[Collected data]
-------------------------

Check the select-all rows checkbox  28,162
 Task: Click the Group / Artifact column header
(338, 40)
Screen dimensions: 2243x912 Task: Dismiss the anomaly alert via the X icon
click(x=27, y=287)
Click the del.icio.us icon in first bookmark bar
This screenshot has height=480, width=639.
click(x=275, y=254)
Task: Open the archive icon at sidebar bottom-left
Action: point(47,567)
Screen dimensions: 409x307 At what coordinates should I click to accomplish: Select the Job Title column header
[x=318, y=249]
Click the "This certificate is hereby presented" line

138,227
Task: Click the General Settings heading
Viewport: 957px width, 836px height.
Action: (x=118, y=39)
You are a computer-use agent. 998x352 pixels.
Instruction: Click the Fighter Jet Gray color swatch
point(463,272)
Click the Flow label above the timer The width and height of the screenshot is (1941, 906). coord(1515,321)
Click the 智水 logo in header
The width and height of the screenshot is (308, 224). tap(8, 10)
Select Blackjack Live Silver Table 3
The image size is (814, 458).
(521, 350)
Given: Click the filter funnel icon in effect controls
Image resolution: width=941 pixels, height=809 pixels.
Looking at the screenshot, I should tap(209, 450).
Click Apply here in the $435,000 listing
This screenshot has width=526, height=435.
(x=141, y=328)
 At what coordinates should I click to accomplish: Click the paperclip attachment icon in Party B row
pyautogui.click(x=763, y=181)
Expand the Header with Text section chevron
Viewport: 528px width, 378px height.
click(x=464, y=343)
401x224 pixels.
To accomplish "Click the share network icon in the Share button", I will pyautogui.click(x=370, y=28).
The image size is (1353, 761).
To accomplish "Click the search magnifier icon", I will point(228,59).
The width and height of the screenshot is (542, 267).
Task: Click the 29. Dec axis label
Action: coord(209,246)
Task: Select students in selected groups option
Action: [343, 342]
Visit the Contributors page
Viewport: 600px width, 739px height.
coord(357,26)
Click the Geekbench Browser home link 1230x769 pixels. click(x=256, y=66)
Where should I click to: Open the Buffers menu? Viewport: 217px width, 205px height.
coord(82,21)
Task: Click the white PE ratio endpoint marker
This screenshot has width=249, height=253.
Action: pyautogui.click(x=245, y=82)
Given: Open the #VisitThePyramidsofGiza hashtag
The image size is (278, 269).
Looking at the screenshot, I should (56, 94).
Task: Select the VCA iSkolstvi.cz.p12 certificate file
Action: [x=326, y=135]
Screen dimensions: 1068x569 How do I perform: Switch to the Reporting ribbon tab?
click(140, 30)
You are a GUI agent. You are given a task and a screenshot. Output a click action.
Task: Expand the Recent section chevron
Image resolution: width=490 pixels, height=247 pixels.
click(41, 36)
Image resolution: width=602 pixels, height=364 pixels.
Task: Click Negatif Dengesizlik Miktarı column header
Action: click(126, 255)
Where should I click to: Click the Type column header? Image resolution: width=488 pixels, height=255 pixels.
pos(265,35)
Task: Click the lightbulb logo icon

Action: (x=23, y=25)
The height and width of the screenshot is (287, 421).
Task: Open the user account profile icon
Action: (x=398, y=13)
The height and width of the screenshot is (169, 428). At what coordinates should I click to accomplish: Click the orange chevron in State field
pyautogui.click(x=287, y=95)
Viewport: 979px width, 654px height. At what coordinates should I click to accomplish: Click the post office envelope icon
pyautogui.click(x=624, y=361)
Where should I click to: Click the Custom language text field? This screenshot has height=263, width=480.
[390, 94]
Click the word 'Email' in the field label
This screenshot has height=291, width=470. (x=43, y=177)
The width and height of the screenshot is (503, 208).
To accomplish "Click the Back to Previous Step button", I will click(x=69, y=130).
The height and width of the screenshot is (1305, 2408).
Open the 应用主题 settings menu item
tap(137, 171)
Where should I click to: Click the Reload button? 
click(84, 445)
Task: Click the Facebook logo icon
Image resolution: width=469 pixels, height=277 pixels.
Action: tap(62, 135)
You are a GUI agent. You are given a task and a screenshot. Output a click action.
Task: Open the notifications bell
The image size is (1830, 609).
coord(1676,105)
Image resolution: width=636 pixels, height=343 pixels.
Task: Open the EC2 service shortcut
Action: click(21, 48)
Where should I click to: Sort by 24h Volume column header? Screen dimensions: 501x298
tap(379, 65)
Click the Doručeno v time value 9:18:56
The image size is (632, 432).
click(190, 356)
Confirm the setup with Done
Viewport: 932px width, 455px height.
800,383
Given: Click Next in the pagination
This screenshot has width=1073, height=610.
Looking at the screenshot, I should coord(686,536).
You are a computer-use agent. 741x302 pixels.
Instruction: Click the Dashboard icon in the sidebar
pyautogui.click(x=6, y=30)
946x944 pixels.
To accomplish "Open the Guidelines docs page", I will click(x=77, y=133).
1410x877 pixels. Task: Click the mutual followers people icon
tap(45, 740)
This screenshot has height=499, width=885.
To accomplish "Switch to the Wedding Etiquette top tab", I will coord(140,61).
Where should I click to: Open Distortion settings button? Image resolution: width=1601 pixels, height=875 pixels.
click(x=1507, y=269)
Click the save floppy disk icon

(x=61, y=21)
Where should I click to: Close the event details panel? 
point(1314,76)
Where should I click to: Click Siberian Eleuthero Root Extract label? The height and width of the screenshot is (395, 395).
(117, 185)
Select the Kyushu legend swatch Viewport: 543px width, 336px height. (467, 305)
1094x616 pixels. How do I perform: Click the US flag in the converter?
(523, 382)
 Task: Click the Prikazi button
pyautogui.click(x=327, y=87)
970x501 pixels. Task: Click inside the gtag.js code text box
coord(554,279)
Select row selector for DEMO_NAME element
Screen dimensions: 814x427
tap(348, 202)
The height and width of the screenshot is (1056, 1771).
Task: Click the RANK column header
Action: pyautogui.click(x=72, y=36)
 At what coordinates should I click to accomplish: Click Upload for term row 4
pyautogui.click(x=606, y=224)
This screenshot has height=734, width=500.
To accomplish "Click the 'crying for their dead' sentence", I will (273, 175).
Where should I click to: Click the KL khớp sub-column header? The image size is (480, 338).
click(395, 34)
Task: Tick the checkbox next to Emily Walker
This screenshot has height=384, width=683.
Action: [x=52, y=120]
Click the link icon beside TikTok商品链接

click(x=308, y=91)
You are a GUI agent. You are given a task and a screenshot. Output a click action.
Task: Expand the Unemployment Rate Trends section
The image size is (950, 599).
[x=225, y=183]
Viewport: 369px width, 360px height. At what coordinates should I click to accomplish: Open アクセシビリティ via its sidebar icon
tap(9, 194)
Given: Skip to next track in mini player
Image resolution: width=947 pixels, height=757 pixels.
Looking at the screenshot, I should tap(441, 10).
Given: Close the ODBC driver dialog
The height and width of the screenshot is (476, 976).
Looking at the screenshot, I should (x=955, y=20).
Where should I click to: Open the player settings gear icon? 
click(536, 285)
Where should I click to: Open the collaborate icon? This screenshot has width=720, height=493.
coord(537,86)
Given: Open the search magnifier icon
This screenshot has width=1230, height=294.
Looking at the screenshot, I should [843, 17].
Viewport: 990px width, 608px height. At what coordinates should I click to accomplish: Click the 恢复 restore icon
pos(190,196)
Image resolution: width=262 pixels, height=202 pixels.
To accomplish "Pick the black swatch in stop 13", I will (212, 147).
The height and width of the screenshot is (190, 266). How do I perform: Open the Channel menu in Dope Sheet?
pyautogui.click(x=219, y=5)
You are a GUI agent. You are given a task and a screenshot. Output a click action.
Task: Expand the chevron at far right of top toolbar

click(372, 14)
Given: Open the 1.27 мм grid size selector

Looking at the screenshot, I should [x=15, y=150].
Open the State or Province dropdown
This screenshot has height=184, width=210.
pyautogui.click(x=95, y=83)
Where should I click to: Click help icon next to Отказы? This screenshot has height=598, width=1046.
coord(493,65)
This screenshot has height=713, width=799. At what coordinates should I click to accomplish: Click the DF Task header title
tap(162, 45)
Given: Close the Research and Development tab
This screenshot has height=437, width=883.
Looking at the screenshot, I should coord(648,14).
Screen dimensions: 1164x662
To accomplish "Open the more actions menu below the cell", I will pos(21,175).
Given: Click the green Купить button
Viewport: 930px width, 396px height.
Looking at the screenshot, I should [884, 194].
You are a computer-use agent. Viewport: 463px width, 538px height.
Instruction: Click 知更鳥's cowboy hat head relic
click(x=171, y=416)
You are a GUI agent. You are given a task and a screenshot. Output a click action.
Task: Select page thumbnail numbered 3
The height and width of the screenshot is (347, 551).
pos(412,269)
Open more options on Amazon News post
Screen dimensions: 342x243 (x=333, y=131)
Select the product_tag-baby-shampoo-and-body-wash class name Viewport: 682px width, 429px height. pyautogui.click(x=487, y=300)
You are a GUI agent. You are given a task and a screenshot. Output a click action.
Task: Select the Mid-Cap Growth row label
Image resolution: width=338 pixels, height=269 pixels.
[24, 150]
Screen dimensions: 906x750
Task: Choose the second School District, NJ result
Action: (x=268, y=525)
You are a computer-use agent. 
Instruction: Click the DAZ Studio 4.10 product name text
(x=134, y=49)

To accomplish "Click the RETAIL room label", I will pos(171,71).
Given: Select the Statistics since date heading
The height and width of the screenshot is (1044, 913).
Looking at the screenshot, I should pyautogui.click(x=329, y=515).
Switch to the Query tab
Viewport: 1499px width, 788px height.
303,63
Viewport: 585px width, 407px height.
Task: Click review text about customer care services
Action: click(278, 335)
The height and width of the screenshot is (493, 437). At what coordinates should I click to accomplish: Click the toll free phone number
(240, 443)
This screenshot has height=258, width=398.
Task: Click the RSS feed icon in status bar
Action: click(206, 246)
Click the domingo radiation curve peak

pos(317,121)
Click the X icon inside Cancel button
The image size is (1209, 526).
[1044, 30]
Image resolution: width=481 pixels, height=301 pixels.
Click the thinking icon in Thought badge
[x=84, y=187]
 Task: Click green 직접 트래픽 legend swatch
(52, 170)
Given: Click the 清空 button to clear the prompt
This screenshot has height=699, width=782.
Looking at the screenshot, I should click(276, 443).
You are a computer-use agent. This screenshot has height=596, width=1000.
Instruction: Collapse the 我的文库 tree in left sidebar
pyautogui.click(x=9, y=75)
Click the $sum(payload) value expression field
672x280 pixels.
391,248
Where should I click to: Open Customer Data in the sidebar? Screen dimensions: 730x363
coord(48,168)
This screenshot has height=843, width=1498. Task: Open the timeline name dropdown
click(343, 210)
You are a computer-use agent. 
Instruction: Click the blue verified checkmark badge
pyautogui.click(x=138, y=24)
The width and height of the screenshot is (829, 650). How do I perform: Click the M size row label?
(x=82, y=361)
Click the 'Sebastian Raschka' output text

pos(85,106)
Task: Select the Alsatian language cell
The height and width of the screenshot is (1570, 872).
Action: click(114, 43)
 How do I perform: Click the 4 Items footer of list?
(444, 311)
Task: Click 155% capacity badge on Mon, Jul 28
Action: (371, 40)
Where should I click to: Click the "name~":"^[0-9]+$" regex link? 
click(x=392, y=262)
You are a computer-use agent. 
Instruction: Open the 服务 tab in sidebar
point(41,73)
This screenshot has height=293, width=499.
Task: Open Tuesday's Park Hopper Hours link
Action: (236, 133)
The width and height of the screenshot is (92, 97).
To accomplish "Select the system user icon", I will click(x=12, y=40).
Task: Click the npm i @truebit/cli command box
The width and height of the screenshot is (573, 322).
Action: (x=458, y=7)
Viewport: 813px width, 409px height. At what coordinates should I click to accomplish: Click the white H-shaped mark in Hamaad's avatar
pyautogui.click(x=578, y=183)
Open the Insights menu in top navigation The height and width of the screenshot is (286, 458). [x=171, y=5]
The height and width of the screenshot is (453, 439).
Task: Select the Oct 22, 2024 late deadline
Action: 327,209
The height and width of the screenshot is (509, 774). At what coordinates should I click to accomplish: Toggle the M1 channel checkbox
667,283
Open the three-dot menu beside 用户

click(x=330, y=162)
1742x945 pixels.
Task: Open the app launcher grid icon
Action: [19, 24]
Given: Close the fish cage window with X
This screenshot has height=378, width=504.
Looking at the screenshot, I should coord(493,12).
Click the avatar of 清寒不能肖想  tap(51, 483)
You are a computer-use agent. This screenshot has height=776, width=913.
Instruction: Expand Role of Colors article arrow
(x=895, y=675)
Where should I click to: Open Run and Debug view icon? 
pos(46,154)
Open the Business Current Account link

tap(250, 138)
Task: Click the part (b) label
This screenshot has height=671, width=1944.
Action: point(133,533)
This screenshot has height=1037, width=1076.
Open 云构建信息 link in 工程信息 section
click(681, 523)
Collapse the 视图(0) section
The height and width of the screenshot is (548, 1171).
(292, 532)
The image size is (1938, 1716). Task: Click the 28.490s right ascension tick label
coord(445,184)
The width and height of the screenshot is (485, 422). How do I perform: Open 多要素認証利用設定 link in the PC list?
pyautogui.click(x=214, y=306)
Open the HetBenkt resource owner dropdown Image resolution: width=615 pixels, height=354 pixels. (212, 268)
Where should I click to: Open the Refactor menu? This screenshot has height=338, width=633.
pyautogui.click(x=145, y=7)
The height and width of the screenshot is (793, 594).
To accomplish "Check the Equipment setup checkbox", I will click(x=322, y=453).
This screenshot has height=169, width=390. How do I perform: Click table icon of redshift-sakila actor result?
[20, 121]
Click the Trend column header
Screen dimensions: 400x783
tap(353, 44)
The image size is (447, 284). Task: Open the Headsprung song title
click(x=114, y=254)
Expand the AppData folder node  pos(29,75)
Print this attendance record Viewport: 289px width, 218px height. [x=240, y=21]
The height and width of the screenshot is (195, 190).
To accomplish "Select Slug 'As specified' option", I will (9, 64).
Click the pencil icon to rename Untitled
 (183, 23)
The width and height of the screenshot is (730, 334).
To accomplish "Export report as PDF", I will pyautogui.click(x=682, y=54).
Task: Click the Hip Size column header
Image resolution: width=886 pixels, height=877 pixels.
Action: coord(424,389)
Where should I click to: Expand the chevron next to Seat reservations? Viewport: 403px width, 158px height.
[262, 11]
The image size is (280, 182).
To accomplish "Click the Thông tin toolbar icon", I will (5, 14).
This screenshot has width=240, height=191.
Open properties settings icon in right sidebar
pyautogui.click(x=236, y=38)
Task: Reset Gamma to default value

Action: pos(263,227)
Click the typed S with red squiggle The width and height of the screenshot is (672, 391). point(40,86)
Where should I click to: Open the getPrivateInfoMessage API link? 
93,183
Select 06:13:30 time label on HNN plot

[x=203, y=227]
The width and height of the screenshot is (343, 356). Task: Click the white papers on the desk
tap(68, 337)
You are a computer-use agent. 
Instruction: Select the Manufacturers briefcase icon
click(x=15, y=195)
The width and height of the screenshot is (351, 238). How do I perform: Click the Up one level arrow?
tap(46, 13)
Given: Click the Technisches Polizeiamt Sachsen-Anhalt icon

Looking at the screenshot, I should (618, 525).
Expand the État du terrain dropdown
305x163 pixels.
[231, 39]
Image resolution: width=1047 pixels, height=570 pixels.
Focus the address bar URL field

-------------------------

**PROBLEM REQUIREMENTS**
Output the rows from the line containing "Where should I click to: Open the Buffers" through the line containing "Action: [x=326, y=135]" as a JSON list of strings, one string per line, with blank lines omitted.

**FINAL ANSWER**
[
  "Where should I click to: Open the Buffers menu? Viewport: 217px width, 205px height.",
  "coord(82,21)",
  "Task: Click the white PE ratio endpoint marker",
  "This screenshot has width=249, height=253.",
  "Action: pyautogui.click(x=245, y=82)",
  "Given: Open the #VisitThePyramidsofGiza hashtag",
  "The image size is (278, 269).",
  "Looking at the screenshot, I should (56, 94).",
  "Task: Select the VCA iSkolstvi.cz.p12 certificate file",
  "Action: [x=326, y=135]"
]